Kaede Gossman may be Whistler’s littlest entrepreneur, but he certainly doesn’t think small.
The nine-year-old Spring Creek student is the brains behind Ka-Pow Snowboards, a local company that takes used snowboards and upcycles them into custom powder boards for kids.
The concept emerged a few years ago when Kaede, only six at the time, came across a swallow-tail snowboard in a local shop and asked his dad, web developer Brett Gossman, if they made the powder-friendly boards for kids.
“When he asked me that, I didn’t understand why they didn’t make these boards for kids either. They would benefit more from this than anyone,” Gossman recalled. “If you’ve ever ridden with kids in powder, it’s just awful. They wear out in half a day.”
Before long, Gossman was checking out YouTube tutorials on snowboard modification and eventually cut out a swallow tail for Kaede, who immediately noticed an improvement on the slopes.
“When I was riding, I was like, ‘This is so good,’” said Kaede, who eventually saw a gap in the market he could potentially fill.

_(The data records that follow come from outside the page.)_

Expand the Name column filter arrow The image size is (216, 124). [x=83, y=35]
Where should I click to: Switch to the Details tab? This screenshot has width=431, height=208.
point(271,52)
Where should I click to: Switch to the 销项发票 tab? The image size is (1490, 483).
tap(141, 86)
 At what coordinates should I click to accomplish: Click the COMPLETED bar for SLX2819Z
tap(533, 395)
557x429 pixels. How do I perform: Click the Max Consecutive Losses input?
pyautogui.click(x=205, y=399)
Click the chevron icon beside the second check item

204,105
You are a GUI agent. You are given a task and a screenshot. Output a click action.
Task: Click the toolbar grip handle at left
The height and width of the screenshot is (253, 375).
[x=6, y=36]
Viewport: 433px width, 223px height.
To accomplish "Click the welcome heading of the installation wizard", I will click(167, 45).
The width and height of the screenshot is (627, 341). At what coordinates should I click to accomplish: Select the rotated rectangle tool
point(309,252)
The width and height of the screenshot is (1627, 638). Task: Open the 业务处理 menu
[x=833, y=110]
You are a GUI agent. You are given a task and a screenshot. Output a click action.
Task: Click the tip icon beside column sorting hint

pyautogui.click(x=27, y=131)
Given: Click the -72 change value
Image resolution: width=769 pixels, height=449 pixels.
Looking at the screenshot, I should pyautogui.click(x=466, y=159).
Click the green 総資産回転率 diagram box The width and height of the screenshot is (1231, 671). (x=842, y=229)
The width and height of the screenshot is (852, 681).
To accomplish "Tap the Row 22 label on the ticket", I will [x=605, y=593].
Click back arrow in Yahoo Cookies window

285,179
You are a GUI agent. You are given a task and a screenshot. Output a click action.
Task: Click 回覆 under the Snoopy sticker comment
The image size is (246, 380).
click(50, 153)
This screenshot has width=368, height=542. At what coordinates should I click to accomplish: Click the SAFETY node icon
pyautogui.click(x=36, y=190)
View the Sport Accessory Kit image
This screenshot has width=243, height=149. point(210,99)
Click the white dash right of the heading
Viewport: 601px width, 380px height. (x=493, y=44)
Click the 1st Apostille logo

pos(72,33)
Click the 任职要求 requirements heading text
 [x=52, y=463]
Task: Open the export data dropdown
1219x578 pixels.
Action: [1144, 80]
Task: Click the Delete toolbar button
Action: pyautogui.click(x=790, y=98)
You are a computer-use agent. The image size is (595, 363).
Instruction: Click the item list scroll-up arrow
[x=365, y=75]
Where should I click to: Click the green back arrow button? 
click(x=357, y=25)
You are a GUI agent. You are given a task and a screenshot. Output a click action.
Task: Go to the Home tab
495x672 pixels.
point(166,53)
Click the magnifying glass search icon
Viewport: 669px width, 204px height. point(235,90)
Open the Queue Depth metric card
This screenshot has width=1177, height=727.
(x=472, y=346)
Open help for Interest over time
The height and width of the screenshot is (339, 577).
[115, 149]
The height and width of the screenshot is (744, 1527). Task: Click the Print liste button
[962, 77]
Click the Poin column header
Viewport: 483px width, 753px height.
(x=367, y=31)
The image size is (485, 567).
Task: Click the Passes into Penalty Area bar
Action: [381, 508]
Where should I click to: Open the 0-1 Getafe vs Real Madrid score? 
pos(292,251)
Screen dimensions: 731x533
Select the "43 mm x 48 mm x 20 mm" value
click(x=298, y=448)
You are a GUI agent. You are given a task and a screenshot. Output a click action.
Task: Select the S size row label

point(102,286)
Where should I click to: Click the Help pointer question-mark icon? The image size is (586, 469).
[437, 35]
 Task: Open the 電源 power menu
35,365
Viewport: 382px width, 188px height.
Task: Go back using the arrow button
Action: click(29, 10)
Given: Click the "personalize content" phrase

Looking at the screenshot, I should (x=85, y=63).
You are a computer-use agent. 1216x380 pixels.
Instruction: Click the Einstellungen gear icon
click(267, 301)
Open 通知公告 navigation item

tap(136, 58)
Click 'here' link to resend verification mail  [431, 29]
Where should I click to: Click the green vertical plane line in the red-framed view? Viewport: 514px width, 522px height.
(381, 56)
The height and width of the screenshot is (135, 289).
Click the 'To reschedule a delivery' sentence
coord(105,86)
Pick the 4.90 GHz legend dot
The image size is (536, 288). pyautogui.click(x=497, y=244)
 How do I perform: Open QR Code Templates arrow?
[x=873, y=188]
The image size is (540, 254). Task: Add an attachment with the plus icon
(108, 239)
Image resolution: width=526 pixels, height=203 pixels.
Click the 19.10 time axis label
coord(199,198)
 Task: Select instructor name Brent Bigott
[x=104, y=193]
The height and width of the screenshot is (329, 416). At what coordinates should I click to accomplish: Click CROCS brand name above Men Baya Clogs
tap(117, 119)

“I thought the business would be good for me, because not only would it make money, it would also be really good for kids who wanted to ride powder, but couldn’t. But now they can, and it’s awesome to see that.”
For most kids, the extent of their business aspirations might be a bake sale or roadside lemonade stand, but Kaede isn’t like most kids. Coming from parents with entrepreneurial backgrounds, he was perhaps primed to have an interest in business from a young age. Kaede’s original idea was to sell his hand-drawn cartoons to tourists for 25 cents each, but he soon realized there were better profit margins in the custom snowboard business.
“(The cartoon venture) may not have gone fantastically, so we were trying to encourage his entrepreneurial spirit but focus it in a realistic way,” explained Kaede’s mom, marketing consultant Shannon Ward. “It became a series of lessons that were naturally occurring with this business that were things we really wanted him to know. They’re essential life skills, we think.”
Kaede has been involved with the business at every step of the way. With the help of his dad, he learned the manufacturing side. He’s enlisted his mom for sales and marketing tips. He wrote all the content for the company’s recently launched website, kapowsnowboards.com. And he’s even extended the product line into Ka-Pow-branded toques and T-shirts.
With the modified boards running between $40 and $100, Kaede isn’t doing it for the money at this point. He has hopes of one day being able to manufacture his own boards from scratch — and he knows it’s going to take a lot of hard work to get there.
“One life lesson that I learned is that it’s quite hard to make these boards and once you’ve gotten them done, there are rewards to making them,” he said.
So what advice does Kaede have for other young aspiring entrepreneurs looking to get their own business off the ground?
“Start small, and then once you’ve got a good business growing, think big,” he said.